» Data supplied:
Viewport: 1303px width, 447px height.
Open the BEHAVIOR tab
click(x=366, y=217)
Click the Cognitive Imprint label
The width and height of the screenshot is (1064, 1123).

...

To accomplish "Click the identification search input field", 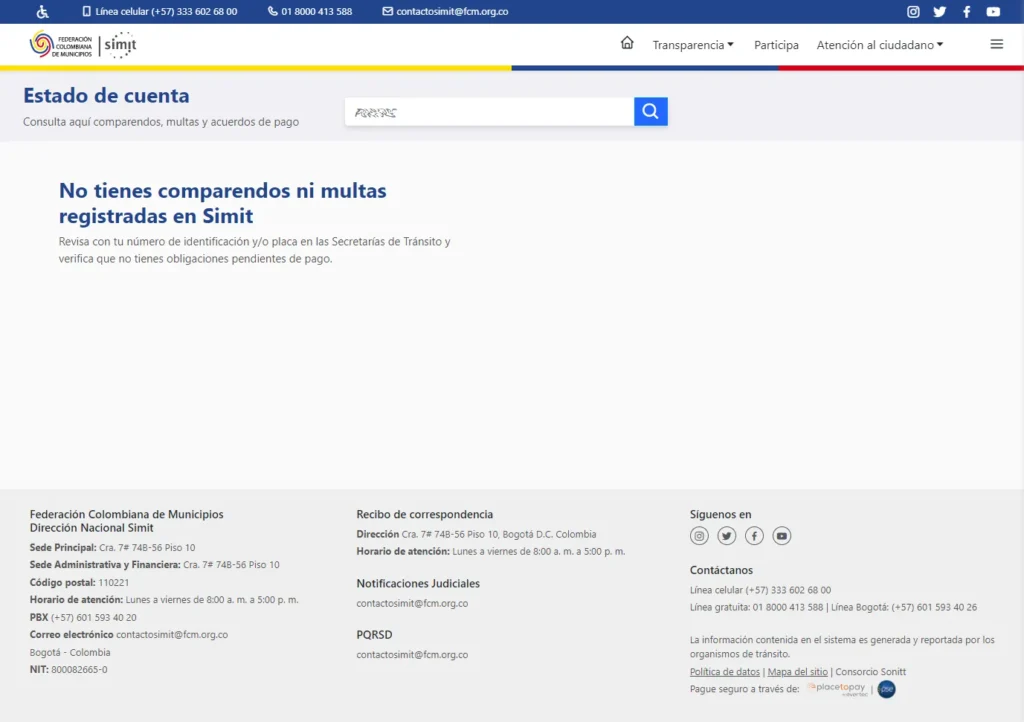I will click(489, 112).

» Exercise goal:
Pull every line containing "width" from the material above.

» Expected output:
Viewport: 1303px width, 447px height.
The width and height of the screenshot is (1064, 1123).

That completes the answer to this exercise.